The theme of the UNC-CH Center for Environmental Health and Susceptibility (CEHS) is translating interdisciplinary research on environmental health threats to improve public health in North Carolina. The UNC-CH CEHS facilitates research collaborations by funding university infrastructure to support scientific equipment, facilities and other resources that can be shared among environmental health researchers. By pursuing shared research questions, CEHS can identify emerging issues that advance understanding about how pollutants and other environmental exposures affect public health and health inequities.

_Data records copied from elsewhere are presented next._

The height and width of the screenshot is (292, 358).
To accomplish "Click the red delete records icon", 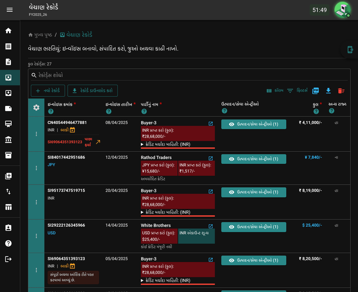I will point(341,91).
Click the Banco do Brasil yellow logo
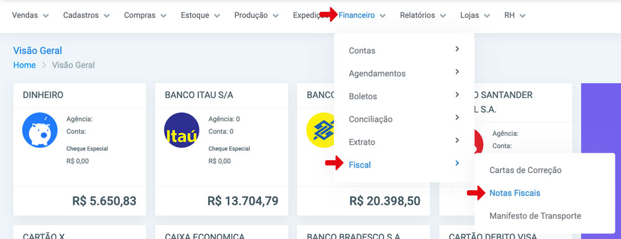 click(320, 130)
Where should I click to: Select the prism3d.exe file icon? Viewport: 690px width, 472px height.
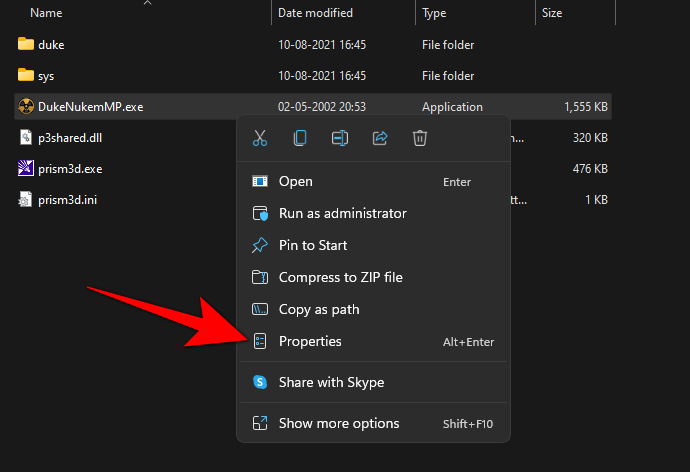(26, 169)
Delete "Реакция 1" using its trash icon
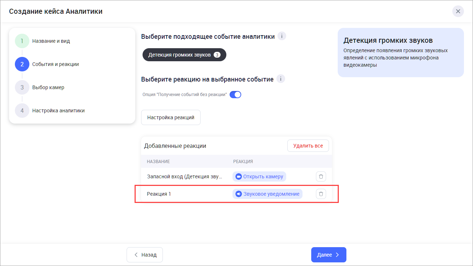This screenshot has height=266, width=473. point(321,194)
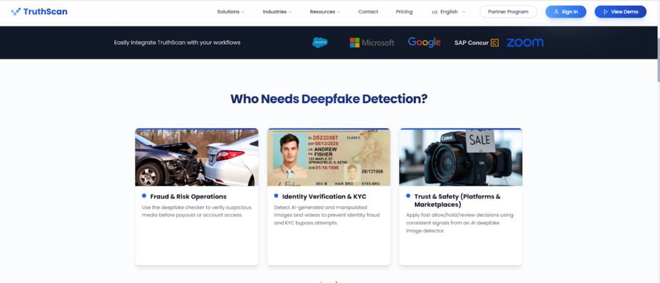Open the Contact page from the navbar

click(x=368, y=12)
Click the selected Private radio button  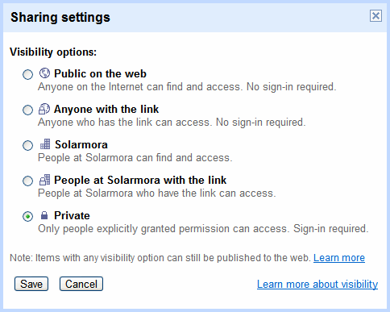(27, 216)
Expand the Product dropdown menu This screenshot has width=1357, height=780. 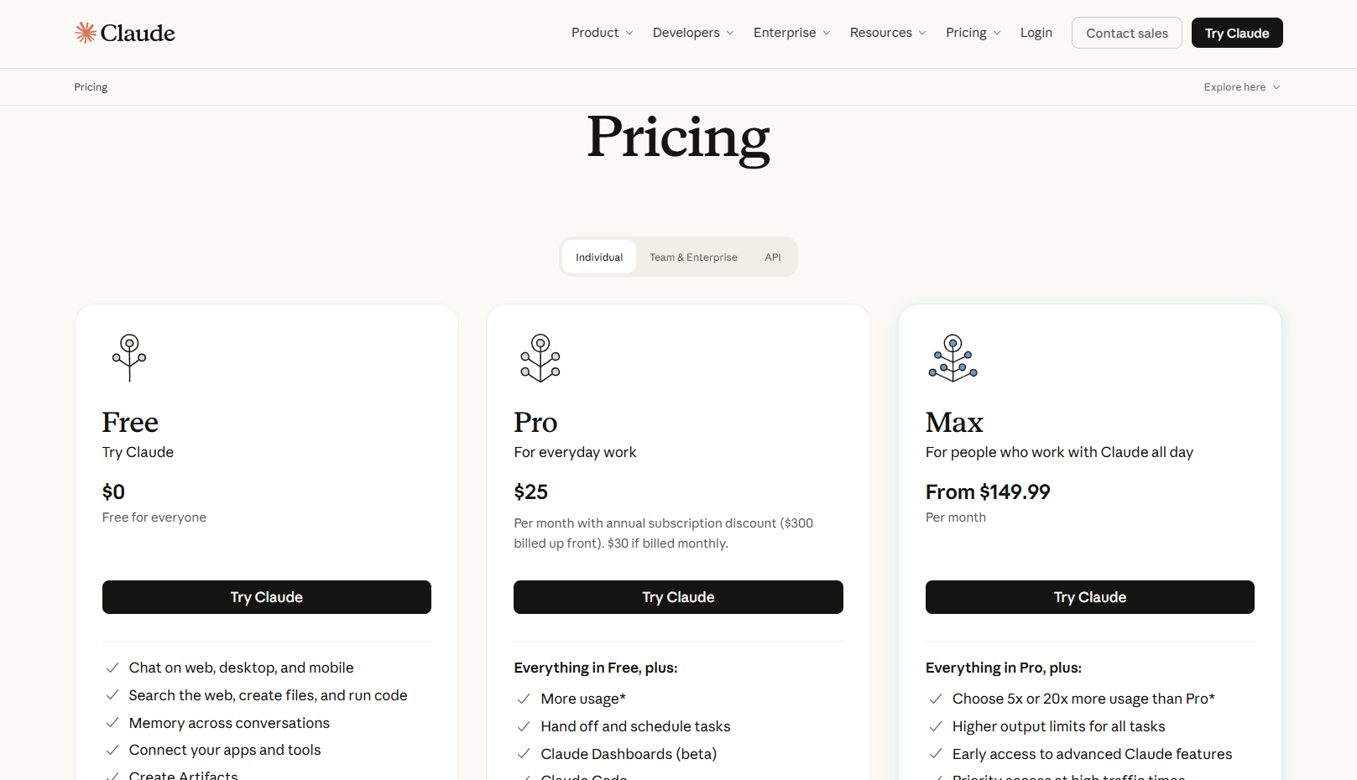coord(602,33)
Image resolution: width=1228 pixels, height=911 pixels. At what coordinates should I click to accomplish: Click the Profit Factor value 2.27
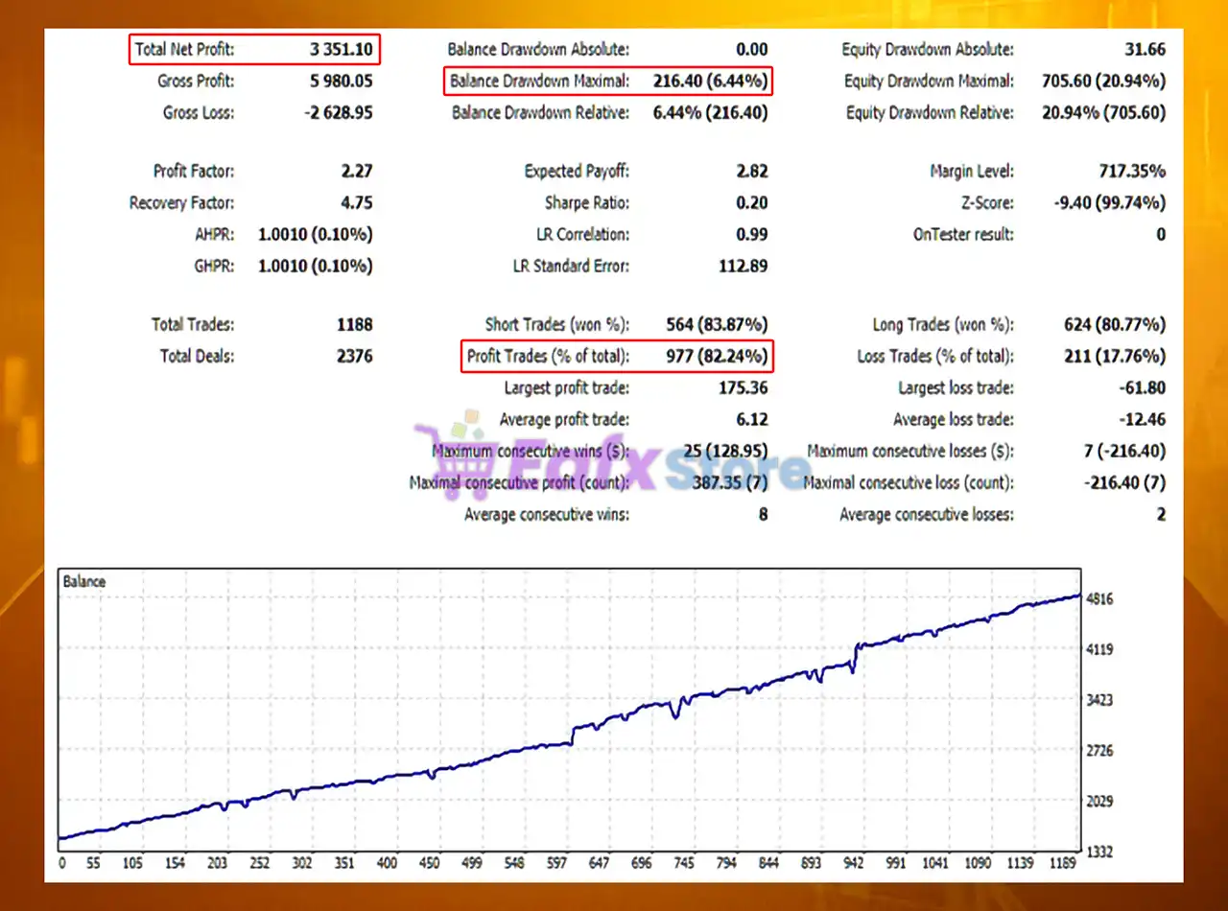[354, 172]
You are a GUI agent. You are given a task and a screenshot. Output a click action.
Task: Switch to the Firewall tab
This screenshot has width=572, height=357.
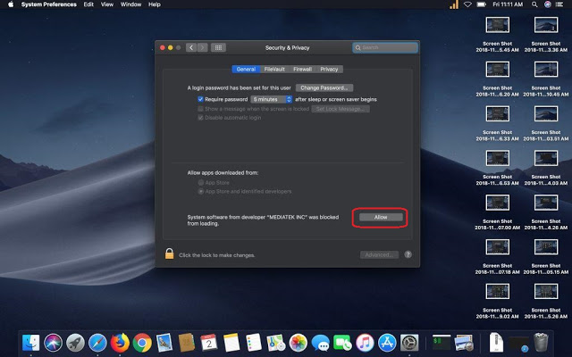(303, 69)
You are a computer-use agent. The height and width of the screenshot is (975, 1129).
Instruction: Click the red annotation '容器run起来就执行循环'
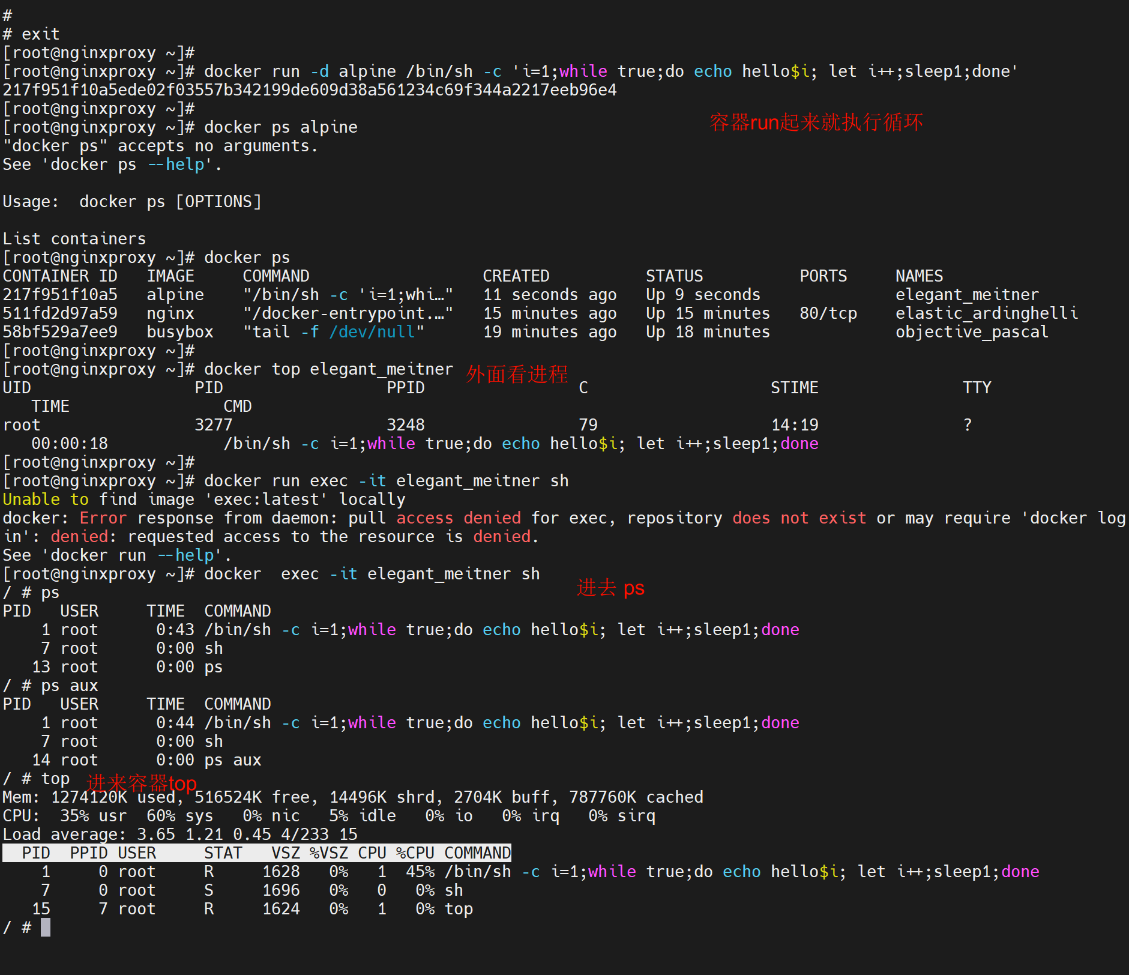coord(816,122)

Wu earned her bachelor’s degree in biotechnology from Shanghai Jiao Tong University, her Master of Science from Case Western Reserve University, and her Doctorate of Philosophy studying statistical bioinformatics. In 2011, Wu received the Australian National Health and Medical Research Council’s Early Career Overseas Fellowship. One of her recent projects is a novel mediator analysis-based data integration tool to infer the likely causal relation across multiple levels of genomic, microbiome and metabolites. She then joined Harvard University in the statistics department and Dana Farber Cancer Center for the postdoc training before her coming to UNC-CH in 2015. Her other recent projects include a novel mediator analysis-based data integration tool to infer the likely causal relation across multiple levels of genomic, microbiome and metabolites, and the dental electronic medical record data analyzing pipeline for precision dental care.